**DATASET:**
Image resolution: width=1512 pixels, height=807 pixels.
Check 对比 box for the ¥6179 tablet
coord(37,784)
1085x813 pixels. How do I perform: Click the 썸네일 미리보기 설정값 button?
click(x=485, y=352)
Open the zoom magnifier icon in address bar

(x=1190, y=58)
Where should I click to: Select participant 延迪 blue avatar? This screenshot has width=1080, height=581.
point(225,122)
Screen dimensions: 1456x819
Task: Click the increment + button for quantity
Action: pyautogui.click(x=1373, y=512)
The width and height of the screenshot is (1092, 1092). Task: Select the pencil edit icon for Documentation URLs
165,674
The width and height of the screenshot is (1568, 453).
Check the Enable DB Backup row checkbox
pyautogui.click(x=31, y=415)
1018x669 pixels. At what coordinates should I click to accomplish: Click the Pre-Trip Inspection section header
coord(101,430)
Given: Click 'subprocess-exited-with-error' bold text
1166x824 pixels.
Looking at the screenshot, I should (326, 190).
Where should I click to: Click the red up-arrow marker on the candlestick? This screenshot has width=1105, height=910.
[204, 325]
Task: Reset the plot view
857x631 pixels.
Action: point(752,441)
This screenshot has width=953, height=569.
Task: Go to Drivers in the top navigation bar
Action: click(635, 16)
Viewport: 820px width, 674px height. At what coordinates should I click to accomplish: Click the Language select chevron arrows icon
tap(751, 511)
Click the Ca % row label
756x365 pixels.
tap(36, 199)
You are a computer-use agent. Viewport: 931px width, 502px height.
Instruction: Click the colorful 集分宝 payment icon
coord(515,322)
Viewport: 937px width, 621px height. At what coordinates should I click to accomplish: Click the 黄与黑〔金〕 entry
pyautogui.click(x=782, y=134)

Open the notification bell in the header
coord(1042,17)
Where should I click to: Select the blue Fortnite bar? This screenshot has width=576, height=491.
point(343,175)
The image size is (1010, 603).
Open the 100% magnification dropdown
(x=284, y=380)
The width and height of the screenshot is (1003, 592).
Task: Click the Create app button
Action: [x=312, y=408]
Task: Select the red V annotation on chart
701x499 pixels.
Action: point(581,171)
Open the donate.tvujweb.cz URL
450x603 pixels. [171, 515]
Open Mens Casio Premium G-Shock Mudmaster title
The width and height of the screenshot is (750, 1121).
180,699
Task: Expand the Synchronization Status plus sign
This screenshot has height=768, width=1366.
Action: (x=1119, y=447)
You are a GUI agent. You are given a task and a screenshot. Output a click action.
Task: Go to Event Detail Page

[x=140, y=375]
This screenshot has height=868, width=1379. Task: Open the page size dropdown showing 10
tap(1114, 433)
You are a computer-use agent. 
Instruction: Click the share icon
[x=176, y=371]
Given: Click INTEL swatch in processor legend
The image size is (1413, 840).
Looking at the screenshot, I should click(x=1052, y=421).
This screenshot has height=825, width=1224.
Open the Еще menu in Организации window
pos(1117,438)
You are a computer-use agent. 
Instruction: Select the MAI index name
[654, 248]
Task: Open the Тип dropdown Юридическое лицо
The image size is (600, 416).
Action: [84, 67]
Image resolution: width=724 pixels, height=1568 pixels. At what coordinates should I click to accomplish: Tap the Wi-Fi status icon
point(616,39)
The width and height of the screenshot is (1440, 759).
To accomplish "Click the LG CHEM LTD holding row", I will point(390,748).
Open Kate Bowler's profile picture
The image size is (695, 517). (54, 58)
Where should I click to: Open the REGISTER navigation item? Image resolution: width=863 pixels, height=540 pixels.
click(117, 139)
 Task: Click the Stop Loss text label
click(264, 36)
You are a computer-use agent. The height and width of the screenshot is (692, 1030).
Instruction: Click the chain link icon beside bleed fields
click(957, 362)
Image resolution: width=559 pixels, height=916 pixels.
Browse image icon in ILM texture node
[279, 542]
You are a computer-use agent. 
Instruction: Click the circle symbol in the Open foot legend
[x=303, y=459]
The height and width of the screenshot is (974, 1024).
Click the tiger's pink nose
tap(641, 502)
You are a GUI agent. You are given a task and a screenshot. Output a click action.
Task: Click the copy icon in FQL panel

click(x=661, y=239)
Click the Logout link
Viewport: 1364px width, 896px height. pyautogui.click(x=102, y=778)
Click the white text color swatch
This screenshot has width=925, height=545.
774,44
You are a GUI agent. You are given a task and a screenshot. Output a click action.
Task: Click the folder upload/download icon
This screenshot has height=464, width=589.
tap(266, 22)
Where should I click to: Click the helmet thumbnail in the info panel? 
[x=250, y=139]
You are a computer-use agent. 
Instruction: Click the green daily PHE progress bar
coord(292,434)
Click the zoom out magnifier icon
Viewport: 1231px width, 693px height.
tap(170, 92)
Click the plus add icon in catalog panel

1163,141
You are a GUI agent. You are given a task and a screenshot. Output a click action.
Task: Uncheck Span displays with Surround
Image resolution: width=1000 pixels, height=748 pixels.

**EXERCISE:**
Every one of the records is to be copied word for word.

**EXERCISE SOLUTION:**
Image resolution: width=1512 pixels, height=807 pixels.
Check 对比 box for the ¥6179 tablet
coord(37,784)
1085x813 pixels. How do I perform: Click the 썸네일 미리보기 설정값 button?
click(x=485, y=352)
Open the zoom magnifier icon in address bar

(x=1190, y=58)
Where should I click to: Select participant 延迪 blue avatar? This screenshot has width=1080, height=581.
point(225,122)
Screen dimensions: 1456x819
Task: Click the increment + button for quantity
Action: pyautogui.click(x=1373, y=512)
The width and height of the screenshot is (1092, 1092). Task: Select the pencil edit icon for Documentation URLs
165,674
The width and height of the screenshot is (1568, 453).
Check the Enable DB Backup row checkbox
pyautogui.click(x=31, y=415)
1018x669 pixels. At what coordinates should I click to accomplish: Click the Pre-Trip Inspection section header
coord(101,430)
Given: Click 'subprocess-exited-with-error' bold text
1166x824 pixels.
Looking at the screenshot, I should (326, 190).
Where should I click to: Click the red up-arrow marker on the candlestick? This screenshot has width=1105, height=910.
[204, 325]
Task: Reset the plot view
857x631 pixels.
Action: point(752,441)
This screenshot has width=953, height=569.
Task: Go to Drivers in the top navigation bar
Action: click(635, 16)
Viewport: 820px width, 674px height. At what coordinates should I click to accomplish: Click the Language select chevron arrows icon
tap(751, 511)
Click the Ca % row label
756x365 pixels.
tap(36, 199)
You are a computer-use agent. Viewport: 931px width, 502px height.
Instruction: Click the colorful 集分宝 payment icon
coord(515,322)
Viewport: 937px width, 621px height. At what coordinates should I click to accomplish: Click the 黄与黑〔金〕 entry
pyautogui.click(x=782, y=134)

Open the notification bell in the header
coord(1042,17)
Where should I click to: Select the blue Fortnite bar? This screenshot has width=576, height=491.
point(343,175)
The image size is (1010, 603).
Open the 100% magnification dropdown
(x=284, y=380)
The width and height of the screenshot is (1003, 592).
Task: Click the Create app button
Action: [x=312, y=408]
Task: Select the red V annotation on chart
701x499 pixels.
Action: point(581,171)
Open the donate.tvujweb.cz URL
450x603 pixels. [171, 515]
Open Mens Casio Premium G-Shock Mudmaster title
The width and height of the screenshot is (750, 1121).
180,699
Task: Expand the Synchronization Status plus sign
This screenshot has height=768, width=1366.
Action: (x=1119, y=447)
You are a GUI agent. You are given a task and a screenshot. Output a click action.
Task: Go to Event Detail Page

[x=140, y=375]
This screenshot has height=868, width=1379. Task: Open the page size dropdown showing 10
tap(1114, 433)
You are a computer-use agent. 
Instruction: Click the share icon
[x=176, y=371]
Given: Click INTEL swatch in processor legend
The image size is (1413, 840).
Looking at the screenshot, I should click(x=1052, y=421).
This screenshot has height=825, width=1224.
Open the Еще menu in Организации window
pos(1117,438)
You are a computer-use agent. 
Instruction: Select the MAI index name
[654, 248]
Task: Open the Тип dropdown Юридическое лицо
The image size is (600, 416).
Action: [84, 67]
Image resolution: width=724 pixels, height=1568 pixels. At what coordinates should I click to accomplish: Tap the Wi-Fi status icon
point(616,39)
The width and height of the screenshot is (1440, 759).
To accomplish "Click the LG CHEM LTD holding row", I will point(390,748).
Open Kate Bowler's profile picture
The image size is (695, 517). (54, 58)
Where should I click to: Open the REGISTER navigation item? Image resolution: width=863 pixels, height=540 pixels.
click(117, 139)
 Task: Click the Stop Loss text label
click(264, 36)
You are a computer-use agent. The height and width of the screenshot is (692, 1030).
Instruction: Click the chain link icon beside bleed fields
click(957, 362)
Image resolution: width=559 pixels, height=916 pixels.
Browse image icon in ILM texture node
[279, 542]
You are a computer-use agent. 
Instruction: Click the circle symbol in the Open foot legend
[x=303, y=459]
The height and width of the screenshot is (974, 1024).
Click the tiger's pink nose
tap(641, 502)
You are a GUI agent. You are given a task and a screenshot. Output a click action.
Task: Click the copy icon in FQL panel

click(x=661, y=239)
Click the Logout link
Viewport: 1364px width, 896px height. pyautogui.click(x=102, y=778)
Click the white text color swatch
This screenshot has width=925, height=545.
774,44
You are a GUI agent. You are given a task and a screenshot. Output a click action.
Task: Click the folder upload/download icon
This screenshot has height=464, width=589.
tap(266, 22)
Where should I click to: Click the helmet thumbnail in the info panel? 
[x=250, y=139]
You are a computer-use agent. 
Instruction: Click the green daily PHE progress bar
coord(292,434)
Click the zoom out magnifier icon
Viewport: 1231px width, 693px height.
tap(170, 92)
Click the plus add icon in catalog panel

1163,141
You are a GUI agent. You are given a task and a screenshot. Output a click action.
Task: Uncheck Span displays with Surround
Image resolution: width=1000 pixels, height=748 pixels.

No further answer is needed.